Feb 9, 2020
Day 7 of the Holy Land pilgrimage was great. Well, the morning was great. The afternoon was so-so.
When we left the hotel after breakfast, we made our way to Station 7 on the Via Dolorosa – the path that marks the 14 stations of the cross. (Station 7 is called “Jesus falls for the second time.”) We had a short communion service in a small chapel there. We had worship together because it was Sunday morning – but why there? Because this station is located in an old (now sealed) gate to the old city. It would have been the only gate open facing west in the time of Jesus – so Jesus had to walk through this gate on his way into Jerusalem. That’s kind of cool.
After worship, we made our way to…….drum roll…….the Church of the Holy Sepulcher, the holiest site for Christians in the world! I knew this was going to be the highlight of the trip for me. The little gate that directs you to the church was out of the way and had a tiny sign over it – but once we walked through it….wow! From an architectural standpoint, the front of the building is clearly not as pretty as some of the other churches we’ve seen. That’s fine, though, because it’s what’s on the inside that makes this place special.
Once we got inside, we didn’t see things in order of the story due to the size of the crowd. First, we got in line to see the edicule – the small building that encloses Jesus’ tomb. The wait in line was about an hour, which wasn’t bad. The line snaked around the edicule itself so we got to see it from all angles. I managed to get this great shot – which is my favorite shot of the whole trip. This one will get printed and framed for the wall.
By the time we reached the end of the line to go inside the edicule, some Orthodox guy was standing at the entrance, telling people, “No pictures. Kiss and go.” In other words, “Don’t take pictures inside the edicule. Spend enough time there to kiss the burial shelf and then get out. We have a lot of people.” I didn’t kiss it, but I did touch it and pray. Although the moment inside was probably a minute or less, it was still amazing to see and touch the burial shelf inside the tomb. (The “kiss and go” made me think back to our family’s trip to Disneyland and how visitors can’t spend much time with the characters. Get your picture, get their signature, and move on.) Even though I listened and didn’t take any pictures inside the edicule, I did take more inside the church.
From the edicule, we quickly stopped at the stone slab that is said to be where Jesus’ body was prepared for burial.
Then we went upstairs and saw the Altar of Crucifixion where the rock of Golgotha is encased in glass. We waited in line for another hour to see this altar – but the queue area was full of amazing mosaics to look at while we waited. When we got to the end of the line, we saw the altar and the rock through the glass, but there was more. There is also a space under the altar to squat down, reach your hand through a hole in the floor, and actually touch the rock of Golgotha! That was cool.

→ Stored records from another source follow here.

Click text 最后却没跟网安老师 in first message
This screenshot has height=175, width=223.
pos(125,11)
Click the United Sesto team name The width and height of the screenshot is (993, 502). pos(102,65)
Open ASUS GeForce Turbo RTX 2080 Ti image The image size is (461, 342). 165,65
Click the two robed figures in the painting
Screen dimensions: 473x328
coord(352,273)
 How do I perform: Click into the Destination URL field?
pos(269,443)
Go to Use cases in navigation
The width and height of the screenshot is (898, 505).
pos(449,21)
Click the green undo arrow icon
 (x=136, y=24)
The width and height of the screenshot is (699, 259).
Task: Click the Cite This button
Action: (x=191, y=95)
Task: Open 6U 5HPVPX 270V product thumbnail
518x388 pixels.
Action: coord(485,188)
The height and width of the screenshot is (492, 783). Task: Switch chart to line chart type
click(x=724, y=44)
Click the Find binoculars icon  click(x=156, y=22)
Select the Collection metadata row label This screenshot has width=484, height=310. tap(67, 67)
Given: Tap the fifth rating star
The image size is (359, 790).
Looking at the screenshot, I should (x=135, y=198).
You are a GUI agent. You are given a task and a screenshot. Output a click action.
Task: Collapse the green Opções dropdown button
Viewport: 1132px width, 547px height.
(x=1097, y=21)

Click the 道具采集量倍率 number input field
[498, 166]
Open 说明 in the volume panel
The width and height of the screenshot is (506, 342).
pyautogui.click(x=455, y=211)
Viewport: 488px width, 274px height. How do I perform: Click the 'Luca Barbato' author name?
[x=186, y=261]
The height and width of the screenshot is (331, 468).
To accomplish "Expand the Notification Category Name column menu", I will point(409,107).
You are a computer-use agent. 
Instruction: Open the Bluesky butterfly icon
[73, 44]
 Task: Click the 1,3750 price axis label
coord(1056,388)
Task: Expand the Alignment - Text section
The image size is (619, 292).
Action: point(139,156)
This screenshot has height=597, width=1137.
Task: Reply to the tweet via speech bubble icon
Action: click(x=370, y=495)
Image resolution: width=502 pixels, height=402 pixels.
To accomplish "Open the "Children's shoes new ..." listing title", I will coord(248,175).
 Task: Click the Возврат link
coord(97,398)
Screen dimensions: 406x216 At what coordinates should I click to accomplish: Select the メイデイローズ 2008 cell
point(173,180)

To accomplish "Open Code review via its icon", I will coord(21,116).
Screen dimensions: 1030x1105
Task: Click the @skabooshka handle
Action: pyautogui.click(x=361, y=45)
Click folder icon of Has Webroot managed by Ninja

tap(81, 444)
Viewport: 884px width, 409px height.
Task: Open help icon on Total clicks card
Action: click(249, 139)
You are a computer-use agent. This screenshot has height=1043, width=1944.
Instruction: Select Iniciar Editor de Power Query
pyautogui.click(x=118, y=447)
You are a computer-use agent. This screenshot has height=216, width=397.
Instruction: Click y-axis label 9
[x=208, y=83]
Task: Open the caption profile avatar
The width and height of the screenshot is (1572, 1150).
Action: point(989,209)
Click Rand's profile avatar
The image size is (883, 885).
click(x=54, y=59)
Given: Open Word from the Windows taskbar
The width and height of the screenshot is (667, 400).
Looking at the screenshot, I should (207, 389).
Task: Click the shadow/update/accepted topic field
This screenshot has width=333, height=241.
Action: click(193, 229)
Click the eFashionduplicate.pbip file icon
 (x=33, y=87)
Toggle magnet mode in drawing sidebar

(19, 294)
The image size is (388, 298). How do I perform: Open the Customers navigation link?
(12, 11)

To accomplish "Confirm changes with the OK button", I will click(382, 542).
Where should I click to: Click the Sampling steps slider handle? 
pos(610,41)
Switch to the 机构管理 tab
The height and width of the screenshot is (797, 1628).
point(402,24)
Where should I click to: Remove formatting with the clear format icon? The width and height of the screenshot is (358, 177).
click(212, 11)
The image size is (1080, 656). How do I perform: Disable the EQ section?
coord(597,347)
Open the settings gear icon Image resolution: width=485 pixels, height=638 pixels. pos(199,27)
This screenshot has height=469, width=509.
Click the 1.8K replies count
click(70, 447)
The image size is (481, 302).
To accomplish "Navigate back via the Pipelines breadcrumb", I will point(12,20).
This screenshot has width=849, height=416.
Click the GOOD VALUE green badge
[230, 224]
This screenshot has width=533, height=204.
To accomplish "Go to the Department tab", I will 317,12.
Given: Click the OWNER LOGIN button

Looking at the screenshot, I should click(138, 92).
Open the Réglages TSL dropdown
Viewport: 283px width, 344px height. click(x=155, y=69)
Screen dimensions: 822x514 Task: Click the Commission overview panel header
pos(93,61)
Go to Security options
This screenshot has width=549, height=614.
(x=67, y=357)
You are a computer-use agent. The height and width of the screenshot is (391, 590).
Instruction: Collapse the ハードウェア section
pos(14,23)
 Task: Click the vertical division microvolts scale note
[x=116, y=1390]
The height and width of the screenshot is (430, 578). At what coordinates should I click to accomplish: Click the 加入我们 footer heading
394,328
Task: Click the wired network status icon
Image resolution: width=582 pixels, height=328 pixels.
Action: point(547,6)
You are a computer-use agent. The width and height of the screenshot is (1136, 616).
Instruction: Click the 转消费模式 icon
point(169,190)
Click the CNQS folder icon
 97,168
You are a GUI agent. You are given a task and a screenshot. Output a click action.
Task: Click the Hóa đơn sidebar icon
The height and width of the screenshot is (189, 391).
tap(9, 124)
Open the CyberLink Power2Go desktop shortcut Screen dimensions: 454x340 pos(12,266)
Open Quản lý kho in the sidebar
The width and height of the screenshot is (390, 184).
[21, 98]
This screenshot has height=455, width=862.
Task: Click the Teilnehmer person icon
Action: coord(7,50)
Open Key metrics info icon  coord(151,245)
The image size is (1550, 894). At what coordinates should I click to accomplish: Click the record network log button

After seeing the altar, we made our way downstairs because, as the legend goes, Jesus was crucified on top of Adam’s grave – so we saw that grave on the lower level. It was basically a bunch of rock behind and under glass.
We then left the Church of the Holy Sepulchre and had a free unscheduled afternoon to explore Jerusalem. Although the afternoon was nice, it was nowhere near as cool as the morning. Then again, nothing can compare with the holiest site in the world! A small group of us found a little restaurant and had a nice lunch. We then did some shopping at some of the street market stores. I found a shirt that I just had to buy for myself. It’s the perfect mix of my religion geek side and my Star Wars geek side. It’s a Star Wars shirt with “Star Wars” written in Hebrew!
After shopping, some of us walked on the wall of the Old City. It was a long walk and had a few good views – but, honestly, it wasn’t as much fun as I thought it would be. It was a lot of walking on rough and wet stones. Thankfully, there were some hand rails along the way. I am also very happy that I got good walking boots before coming here. They made this walk a whole lot better. According to my step counting app on my phone, I have put in nearly 11,000 steps today and have walked 4 miles. I can believe it. One good picture I did get from the top of the wall shows the Dome of the Rock in the distance.
Some of the group continued exploring, but I joined the group who then made our way back to the hotel. After dinner tonight, we will listen to a little presentation from the pastor of the Lutheran congregation in Jerusalem (which is actually located not far from the Church of the Holy Sepulchre).
We didn’t see many different sites today compared to other days, but that’s okay. We got to see the Church of the Holy Sepulchre – which was amazing, even if we were told to “Kiss and go.”
We have been told that tomorrow will be our heaviest walking day of the trip. I’m considering today’s walk on the wall practice for tomorrow.
Thank you for your continued prayers and for reading my blog. I am grateful to know that you are supporting me. I am excited to share more about this trip with you after I get home. Thank you.